[START Data shown]
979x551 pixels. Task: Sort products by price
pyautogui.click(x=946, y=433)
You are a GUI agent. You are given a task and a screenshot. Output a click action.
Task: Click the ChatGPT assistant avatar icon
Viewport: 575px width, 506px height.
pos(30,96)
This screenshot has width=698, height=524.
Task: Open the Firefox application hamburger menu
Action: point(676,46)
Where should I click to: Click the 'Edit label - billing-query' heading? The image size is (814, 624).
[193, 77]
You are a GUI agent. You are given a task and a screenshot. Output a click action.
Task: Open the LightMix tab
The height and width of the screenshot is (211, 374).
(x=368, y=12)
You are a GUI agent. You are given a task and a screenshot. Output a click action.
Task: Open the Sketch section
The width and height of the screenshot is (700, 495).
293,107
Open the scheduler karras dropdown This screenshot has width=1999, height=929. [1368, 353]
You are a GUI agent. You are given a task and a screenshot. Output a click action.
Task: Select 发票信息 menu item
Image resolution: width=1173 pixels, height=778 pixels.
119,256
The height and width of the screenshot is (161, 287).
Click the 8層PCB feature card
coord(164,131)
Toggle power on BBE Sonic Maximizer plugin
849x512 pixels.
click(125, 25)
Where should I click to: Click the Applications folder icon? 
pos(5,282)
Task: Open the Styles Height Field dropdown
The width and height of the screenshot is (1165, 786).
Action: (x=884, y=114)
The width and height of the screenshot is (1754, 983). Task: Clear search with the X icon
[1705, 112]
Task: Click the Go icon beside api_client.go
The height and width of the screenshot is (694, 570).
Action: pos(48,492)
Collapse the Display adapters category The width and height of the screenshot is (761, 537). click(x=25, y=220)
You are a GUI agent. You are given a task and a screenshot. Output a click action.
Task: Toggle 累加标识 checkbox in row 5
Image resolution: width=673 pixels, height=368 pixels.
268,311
[END Data shown]
[Goal]: Could you write out the lines from the line with "Task: Open the Styles Height Field dropdown" through the line with "[1705, 112]", substituting "image" for each "screenshot" and leaving everything else unchanged?

[Written answer]:
Task: Open the Styles Height Field dropdown
The width and height of the image is (1165, 786).
Action: (x=884, y=114)
The width and height of the image is (1754, 983). Task: Clear search with the X icon
[1705, 112]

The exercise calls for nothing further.